Makowczyńska J and Andrzejewska-Golec E, Acta Soc. Bo t. Pol., 72: 191-194 (2003)
Summary
Shoot-tip multiplication of the medicinal species-Plantago asiatica was carried on MS medium with IAA and BAP or kinetin. Best results in micropropagation were achieved by adding 0.1 mg/l IAA and 1 mg/l BAP. After 6 weeks shoots were transgerred to MS medium for rooting. The resulting plantlets were transferred after 8 weeks into pots and after a period of adaptation into the ground (field culture). The species Plantago asiatica was propagated in vitro by shoot-tip multiplication for the first time.
Objectives
Micropropagation of P. asiatica by use of shoot-tip culture.
Materials
Seeds of Plantago asiatica L. from Botanical Garden Faculty of Science, University of Tokyo
Explant
Seeds
Initial culture
Seeds of Plantago asiatica L. were surface sterilized by immersion in 2.0% sodium hypochlorite for 10 min, then rinsed 3 times in sterile water. Then, they were germinated in aseptic conditions on Murashige and Skoog medium supplemeted with 2.0 mg/l kinetin and 1 mg/l giberellic acid and 0.7% Difco Bacto Agar. The cultures were placed in the dark and after germination they were transferred into light. The source of the explants were 2- and 4-week seedlings, from which 1 cm fragments of the shoot-tip were taken.
Shoot multiplication
The shoot-tips were placed on the MS medium (0.7% agar)containing 1 or 0.1 mg/l indole-3-acetic acid (IAA) and diggerent concentration of kinetin or 6-benzylaminopurine (BAP). All culture were done in growing chamber at 25±2℃, in 80-90% humidity and light intensity 40 μmol/m2s. At the beginning of the second week of shoot-tip culture in vitro roots started to appear, and at the end of the second week the first buds appeared. The age of the seedling (2 or 4 weeks), from which explants were sampled, did not affect their ability to form shoots or roots. The best micropropagation (multiplication rate) results were obtained for MS medium enriched with 0.1 mg/l IAA and 1 mg/l BAP (5.2±0.6shoots/shoot-tip).
Rooting
The resulting shoots were transgerred after six weeks for rooting onto an agar MS medium without growth regulators.
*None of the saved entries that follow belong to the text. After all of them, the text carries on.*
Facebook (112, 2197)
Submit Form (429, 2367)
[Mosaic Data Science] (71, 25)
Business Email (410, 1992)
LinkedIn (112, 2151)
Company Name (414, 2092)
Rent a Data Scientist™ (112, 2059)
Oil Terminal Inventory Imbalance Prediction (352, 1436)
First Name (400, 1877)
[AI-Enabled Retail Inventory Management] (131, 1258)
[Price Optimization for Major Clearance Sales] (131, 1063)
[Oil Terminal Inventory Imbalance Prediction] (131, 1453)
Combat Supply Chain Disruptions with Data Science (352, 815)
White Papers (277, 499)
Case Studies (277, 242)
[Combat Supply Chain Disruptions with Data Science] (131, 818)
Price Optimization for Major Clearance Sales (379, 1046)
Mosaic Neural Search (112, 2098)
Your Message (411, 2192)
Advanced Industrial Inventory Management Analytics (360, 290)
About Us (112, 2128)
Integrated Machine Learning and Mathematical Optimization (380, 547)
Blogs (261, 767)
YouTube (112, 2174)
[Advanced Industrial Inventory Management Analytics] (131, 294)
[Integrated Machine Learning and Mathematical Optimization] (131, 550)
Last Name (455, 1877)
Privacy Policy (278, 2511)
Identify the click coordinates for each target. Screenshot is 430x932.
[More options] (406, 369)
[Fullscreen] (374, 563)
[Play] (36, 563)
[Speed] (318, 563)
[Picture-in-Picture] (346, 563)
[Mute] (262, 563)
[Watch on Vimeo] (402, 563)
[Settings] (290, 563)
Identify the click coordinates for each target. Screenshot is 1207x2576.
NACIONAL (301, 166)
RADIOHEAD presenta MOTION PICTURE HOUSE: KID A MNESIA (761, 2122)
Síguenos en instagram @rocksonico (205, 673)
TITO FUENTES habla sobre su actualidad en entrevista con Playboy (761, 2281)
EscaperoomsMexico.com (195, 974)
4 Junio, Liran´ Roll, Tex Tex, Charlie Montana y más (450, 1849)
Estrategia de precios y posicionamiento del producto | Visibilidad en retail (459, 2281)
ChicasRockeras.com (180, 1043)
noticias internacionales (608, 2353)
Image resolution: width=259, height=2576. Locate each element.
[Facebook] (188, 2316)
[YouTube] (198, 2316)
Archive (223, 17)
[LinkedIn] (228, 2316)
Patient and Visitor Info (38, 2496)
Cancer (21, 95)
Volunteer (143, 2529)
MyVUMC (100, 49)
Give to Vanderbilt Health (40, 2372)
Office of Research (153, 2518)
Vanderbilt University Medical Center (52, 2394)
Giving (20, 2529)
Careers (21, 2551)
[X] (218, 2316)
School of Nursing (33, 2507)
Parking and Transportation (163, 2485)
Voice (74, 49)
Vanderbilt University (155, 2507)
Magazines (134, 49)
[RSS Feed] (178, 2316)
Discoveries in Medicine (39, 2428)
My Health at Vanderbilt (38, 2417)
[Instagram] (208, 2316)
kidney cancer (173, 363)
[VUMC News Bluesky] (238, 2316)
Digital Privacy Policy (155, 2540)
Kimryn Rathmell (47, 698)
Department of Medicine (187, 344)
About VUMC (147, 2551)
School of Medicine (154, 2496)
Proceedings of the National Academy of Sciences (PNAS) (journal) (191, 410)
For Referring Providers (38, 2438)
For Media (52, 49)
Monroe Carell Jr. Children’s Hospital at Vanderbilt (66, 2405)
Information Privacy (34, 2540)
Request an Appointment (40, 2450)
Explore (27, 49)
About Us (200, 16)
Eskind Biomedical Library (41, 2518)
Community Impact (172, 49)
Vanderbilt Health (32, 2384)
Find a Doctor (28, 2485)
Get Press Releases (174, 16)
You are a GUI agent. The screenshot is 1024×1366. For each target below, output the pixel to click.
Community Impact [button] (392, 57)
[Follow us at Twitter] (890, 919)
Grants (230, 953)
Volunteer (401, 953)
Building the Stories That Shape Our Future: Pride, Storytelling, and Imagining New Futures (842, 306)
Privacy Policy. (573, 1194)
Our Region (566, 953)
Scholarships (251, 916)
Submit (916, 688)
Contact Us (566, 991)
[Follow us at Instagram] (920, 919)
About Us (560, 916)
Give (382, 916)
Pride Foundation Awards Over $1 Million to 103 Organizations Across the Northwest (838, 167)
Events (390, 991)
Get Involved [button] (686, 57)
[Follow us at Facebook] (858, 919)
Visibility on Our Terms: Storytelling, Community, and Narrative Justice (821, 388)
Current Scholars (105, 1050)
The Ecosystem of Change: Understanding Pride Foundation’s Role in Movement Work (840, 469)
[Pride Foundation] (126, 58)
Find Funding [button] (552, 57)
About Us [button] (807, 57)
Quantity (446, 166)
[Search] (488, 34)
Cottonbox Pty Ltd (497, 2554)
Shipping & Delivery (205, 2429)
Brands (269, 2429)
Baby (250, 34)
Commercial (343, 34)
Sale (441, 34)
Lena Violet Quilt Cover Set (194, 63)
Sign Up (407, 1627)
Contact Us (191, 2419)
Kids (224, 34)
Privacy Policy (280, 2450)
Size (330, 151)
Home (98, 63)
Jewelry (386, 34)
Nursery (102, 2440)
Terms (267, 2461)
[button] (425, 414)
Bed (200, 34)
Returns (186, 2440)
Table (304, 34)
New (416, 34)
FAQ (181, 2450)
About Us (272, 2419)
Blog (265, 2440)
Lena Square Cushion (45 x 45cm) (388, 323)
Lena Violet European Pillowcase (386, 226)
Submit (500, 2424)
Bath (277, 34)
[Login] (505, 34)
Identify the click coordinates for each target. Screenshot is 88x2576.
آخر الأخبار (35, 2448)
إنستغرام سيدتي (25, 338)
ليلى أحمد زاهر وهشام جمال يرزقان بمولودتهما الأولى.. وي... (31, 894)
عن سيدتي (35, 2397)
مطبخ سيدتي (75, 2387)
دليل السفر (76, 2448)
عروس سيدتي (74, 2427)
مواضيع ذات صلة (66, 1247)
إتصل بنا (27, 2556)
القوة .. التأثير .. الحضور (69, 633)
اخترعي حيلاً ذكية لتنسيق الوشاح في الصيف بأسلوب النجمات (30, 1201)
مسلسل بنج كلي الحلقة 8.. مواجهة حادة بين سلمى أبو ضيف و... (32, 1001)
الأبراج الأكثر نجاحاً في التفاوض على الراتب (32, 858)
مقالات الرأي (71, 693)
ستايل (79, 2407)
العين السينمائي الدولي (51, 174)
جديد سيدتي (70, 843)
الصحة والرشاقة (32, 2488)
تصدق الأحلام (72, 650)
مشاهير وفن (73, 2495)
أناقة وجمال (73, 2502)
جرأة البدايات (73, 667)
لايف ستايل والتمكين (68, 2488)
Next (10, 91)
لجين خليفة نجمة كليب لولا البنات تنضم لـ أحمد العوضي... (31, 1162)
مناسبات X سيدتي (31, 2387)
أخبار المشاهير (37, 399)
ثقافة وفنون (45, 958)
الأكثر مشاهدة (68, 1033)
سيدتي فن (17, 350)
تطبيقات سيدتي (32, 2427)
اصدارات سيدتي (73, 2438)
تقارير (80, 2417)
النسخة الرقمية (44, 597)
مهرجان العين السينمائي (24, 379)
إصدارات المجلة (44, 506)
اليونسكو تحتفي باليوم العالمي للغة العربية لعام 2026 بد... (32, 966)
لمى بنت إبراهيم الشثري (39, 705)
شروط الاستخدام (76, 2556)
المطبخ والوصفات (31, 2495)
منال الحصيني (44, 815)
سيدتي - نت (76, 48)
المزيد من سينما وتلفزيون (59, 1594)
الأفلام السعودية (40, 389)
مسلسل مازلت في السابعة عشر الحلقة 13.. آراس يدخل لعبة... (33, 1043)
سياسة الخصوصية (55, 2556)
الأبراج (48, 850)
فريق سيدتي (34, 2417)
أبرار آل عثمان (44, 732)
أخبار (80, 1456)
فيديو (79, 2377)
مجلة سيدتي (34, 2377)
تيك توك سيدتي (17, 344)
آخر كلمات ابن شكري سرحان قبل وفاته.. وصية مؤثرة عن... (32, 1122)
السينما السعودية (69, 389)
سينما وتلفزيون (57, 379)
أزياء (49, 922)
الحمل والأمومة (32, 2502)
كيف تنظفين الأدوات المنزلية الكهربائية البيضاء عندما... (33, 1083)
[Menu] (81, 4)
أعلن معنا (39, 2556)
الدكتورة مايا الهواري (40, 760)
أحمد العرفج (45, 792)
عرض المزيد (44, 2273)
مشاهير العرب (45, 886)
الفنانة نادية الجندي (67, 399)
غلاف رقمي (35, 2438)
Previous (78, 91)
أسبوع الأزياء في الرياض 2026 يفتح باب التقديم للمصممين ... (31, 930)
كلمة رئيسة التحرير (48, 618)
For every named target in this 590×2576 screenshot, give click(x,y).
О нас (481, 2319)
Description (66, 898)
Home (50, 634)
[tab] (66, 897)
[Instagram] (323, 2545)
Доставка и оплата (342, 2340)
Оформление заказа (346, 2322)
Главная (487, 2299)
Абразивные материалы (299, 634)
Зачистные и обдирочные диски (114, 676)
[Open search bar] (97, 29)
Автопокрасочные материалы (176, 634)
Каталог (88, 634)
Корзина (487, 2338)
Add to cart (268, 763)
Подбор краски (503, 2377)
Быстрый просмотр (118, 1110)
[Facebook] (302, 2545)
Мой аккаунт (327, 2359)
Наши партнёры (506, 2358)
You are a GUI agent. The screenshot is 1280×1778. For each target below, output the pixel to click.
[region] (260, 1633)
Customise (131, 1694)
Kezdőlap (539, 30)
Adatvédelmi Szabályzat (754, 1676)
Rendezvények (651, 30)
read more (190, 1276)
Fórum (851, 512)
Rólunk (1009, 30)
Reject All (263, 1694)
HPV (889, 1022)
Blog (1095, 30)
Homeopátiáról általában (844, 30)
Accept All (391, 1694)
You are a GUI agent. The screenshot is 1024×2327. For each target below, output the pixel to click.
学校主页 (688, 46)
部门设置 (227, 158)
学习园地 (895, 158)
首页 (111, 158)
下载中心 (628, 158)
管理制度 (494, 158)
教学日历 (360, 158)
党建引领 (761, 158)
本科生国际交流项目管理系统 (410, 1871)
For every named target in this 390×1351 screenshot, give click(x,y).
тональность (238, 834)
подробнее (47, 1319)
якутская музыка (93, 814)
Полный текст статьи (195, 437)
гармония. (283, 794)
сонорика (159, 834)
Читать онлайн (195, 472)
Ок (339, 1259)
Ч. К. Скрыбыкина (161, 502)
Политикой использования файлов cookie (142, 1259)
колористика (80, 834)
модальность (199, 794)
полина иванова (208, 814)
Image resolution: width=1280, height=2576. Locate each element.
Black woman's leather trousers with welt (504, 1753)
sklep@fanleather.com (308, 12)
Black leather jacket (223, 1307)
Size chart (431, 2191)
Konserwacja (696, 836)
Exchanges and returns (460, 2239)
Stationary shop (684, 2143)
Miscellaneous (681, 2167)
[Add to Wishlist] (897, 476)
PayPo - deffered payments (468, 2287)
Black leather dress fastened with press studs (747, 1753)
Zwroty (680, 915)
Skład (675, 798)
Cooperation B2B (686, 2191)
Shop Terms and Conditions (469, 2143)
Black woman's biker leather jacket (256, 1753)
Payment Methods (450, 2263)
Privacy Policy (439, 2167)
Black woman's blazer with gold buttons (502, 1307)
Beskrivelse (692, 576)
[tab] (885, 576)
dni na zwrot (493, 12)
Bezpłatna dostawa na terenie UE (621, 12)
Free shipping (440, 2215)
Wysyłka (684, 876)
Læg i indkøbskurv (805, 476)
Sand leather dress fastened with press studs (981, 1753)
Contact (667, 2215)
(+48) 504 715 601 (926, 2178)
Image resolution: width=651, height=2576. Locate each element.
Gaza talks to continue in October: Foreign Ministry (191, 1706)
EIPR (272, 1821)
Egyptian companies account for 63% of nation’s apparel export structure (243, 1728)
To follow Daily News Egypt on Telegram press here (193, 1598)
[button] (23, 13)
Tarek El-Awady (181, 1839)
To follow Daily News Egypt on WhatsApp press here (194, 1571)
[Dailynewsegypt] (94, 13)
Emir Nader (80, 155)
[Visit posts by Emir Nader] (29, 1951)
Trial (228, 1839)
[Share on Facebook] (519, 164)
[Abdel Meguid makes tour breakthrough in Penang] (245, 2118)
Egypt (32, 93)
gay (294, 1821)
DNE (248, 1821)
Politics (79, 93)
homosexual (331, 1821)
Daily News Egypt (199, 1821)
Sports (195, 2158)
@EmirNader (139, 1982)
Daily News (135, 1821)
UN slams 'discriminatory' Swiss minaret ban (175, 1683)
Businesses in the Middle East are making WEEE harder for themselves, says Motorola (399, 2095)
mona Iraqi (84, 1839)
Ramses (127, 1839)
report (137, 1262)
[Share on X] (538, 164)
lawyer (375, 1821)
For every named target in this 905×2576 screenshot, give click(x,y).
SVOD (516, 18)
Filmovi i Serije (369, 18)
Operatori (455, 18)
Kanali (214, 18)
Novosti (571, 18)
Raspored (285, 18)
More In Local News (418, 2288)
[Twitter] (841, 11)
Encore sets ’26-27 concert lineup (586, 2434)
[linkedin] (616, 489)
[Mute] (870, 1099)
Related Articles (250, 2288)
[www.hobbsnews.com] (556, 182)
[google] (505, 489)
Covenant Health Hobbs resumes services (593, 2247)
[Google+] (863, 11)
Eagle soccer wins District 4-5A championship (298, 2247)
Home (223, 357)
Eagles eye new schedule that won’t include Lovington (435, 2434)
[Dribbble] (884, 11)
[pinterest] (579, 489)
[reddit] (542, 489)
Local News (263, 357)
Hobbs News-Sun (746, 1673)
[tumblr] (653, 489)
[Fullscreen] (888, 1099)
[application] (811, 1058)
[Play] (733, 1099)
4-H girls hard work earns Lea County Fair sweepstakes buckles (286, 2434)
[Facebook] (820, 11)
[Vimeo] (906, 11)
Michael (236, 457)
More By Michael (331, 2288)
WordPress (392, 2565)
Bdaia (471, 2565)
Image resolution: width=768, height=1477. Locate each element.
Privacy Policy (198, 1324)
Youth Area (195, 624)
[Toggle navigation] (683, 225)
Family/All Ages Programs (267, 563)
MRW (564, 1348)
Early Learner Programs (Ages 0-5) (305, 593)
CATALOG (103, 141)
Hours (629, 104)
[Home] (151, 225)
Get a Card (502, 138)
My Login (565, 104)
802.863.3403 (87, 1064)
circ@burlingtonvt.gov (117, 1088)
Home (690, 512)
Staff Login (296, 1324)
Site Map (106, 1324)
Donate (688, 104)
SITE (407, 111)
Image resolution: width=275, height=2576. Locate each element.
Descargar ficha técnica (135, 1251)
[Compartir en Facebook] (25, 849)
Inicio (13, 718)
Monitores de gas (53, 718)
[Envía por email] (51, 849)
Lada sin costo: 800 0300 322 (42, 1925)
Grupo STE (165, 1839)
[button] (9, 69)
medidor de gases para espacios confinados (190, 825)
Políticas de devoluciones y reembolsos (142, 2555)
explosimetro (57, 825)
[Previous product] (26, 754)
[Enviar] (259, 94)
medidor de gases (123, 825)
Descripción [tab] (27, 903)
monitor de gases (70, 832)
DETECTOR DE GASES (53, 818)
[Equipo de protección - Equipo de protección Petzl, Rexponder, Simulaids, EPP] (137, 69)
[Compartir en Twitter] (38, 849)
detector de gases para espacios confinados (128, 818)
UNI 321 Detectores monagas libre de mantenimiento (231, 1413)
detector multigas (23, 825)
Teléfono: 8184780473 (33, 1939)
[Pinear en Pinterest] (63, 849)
The plants did not require any additional media for elongation. After 8 weeks well-rooted plants were obtained, which were able to develop further in pot culture.
Acclimation
After a rooting period of two weeks the plantlets were washed in sterile water to remove agar and transferred into pots with a sterilized mixture of soil, sand and peat (3:4:4 v/v). The plants were watered every two days with sterile water. Glass covers were used to ensure high humidity around the plants at the initial steps of growth. After one week the time of contact with non-sterile air was increased gradually. Three weeks later the glass covers were removed and the plants were watered with normal tap water.
Planting
Following adaptation the plants were transferred into the ground in the Garden of Medicinal Plants, Department of Pharmacognosy, Medical University of Lodz.
Cultivation conditions
Traints of regenerants
Plant derived from in vitro clonal propagation by shoot-tip multiplication were normal in appearance. They did not significantly differ in morphology from the plants obtained in our climate during conventional culture in the soil. The plants showed vigor. They developed a normal root system. Plant cultures in vitro blossomed between the 3rd and 5th months of the pot culture. In room conditions, they gave fruit and normal fertile seeds. The plants were transplanted into the soil (field culture) and survived winter well.